A month ago I lectured at a French University about advertising. My ambition was to share my passion about this profession while killing some myths... I was glad to see in the eyes of my students (I love writing that) the same sparkle that I had at their age (I hate writing that, dammit).
We discussed at length the elements that make a good ad, trying to identify the key factor of success of a campaign: innovation, engagement, integration... However, I now realise that I did not refer to how great ads are rewarded for their success. I am not talking about the dusty trophies decorating agency halls, but about evidences that an ad has truly cut through to be adopted and endorsed by the entire society.
So when can you tell that an ad is a success? Probably when it manages to get out of the advertising space and blend in our daily life. A French example comes instantly to my mind: Cadum. Cadum is a soap brand created in 1907 and later acquired by Colgate. Its brand icon was a baby, the "Bébé Cadum", whose skin was obviously soft, healthy, etc... Thanks to the packaging and the advertising, the expression "Bébé Cadum" became such a norm that you could almost no longer dissociate both words. A nice toddler was de facto a Baby Cadum, as a giant was... green. The word "Baby" was in a sense totally branded. A branding that lasted beyond the product...
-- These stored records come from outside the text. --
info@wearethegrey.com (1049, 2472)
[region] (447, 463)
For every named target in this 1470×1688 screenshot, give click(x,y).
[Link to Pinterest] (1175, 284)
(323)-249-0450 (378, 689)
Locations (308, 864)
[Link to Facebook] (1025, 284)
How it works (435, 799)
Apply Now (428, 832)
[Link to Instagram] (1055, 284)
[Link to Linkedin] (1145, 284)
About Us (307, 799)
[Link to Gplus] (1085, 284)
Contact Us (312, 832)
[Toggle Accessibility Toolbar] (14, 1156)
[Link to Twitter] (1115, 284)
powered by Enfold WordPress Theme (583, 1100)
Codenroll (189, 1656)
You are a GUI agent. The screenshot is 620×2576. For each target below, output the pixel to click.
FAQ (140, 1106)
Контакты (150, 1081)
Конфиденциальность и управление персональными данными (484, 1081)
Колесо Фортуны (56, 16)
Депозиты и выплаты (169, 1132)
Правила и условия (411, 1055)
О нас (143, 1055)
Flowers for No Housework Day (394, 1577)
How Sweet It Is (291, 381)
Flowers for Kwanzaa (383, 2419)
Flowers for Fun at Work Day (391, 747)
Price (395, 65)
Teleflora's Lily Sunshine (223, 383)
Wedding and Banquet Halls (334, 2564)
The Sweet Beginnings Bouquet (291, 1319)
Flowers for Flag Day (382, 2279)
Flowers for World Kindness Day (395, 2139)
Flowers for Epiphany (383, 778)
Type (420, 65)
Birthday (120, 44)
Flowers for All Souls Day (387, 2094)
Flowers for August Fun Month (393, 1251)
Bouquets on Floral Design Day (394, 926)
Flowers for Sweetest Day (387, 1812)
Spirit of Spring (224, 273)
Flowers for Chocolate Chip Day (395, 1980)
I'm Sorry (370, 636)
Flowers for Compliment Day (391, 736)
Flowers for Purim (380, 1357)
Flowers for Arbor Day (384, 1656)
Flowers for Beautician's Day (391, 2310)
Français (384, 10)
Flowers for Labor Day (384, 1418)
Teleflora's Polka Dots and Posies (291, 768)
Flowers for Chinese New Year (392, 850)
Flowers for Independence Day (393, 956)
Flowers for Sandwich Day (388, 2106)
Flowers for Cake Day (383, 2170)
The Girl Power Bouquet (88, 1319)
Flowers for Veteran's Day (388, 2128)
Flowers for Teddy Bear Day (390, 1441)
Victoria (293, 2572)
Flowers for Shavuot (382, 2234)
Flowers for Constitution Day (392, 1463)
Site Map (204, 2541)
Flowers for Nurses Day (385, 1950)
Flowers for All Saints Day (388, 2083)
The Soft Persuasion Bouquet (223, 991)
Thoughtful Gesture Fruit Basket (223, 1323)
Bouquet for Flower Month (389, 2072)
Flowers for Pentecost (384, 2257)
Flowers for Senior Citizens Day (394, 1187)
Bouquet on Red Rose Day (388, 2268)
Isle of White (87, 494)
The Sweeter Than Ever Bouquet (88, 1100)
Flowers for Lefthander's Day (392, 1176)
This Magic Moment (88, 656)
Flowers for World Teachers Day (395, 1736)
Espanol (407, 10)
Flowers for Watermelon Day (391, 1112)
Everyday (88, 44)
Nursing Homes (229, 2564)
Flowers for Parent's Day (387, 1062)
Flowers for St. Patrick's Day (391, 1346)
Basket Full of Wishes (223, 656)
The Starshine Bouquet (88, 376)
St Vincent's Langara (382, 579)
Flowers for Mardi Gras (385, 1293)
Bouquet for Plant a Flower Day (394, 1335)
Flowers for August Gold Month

As a matter of fact the brand disappeared more or less in the 80s but one thing remained... Its usage as a substantive. Back then, although they had never been in contact with the product or the brand, toddlers were shouting at each other: "You are a Baby Cadum!" I know this too well: I used to be one of these loud talkers in nappies... And trust me, when you were called a "Bébé Cadum" in a schoolyard, that was a call for war. The youngest were ridiculed by the older, until they can revenge the following year when they finally were no more freshmen and could rule the world, or at least the kindergarten. And so the word passed from generation to generation.
The success of humour.
There is another situation which illustrates that an ad has truly managed to become a reference: when it is spoofed. After all if other people, be it brands, humorists, film directors, copy your codes that definitely means that you have reached a certain level of awareness. Otherwise the reference would be void, would not it?
To illustrate this, I have selected three great examples of TV commercials which were spoofed by other brands, three of the most successful and awarded ads of the last years. I have displayed them so that you can enjoy the original first, and then appreciate its spoof:
- Sony Bravia "Balls": Fallon demonstrates the richness of the colour palette provided by the Sony LCD screens using thousands of bouncing balls thrown away in the street of San Francisco. The spoof? Tango, a British fruit drink that has been renowned for years for its madness...
- Honda "Cog": Wieden+Kennedy London actions all the individual elements of a car to make things work. The spoof? The Number and its 118 118 fellows.
- Cadburry "Gorilla": a pure moment of pleasure provided by Fallon again, just like the one provided by a Cadburry chocolate. The spoof? Wonderbra, a pure moment of pleasure, just like the one provided by the lingerie.
To become such myths, these brands have accepted to let go and not tried to control everything. Their brands have been turned into mere adjectives, their ads into jokes... But to a certain extend, these are just the signs of a great empathy between the brand and its consumers. And the empowerment of your audience becomes even more critical nowadays with the rise of the internet-based social networks. Communities have now the tools to communicate, and brands have always been a center part of discussions. So if they want to follow the pace of their consumers, brands need to accept the rules. And being hijacked could be a possibility. For some brands this is even an ambition, since it would signify that they had become a reference.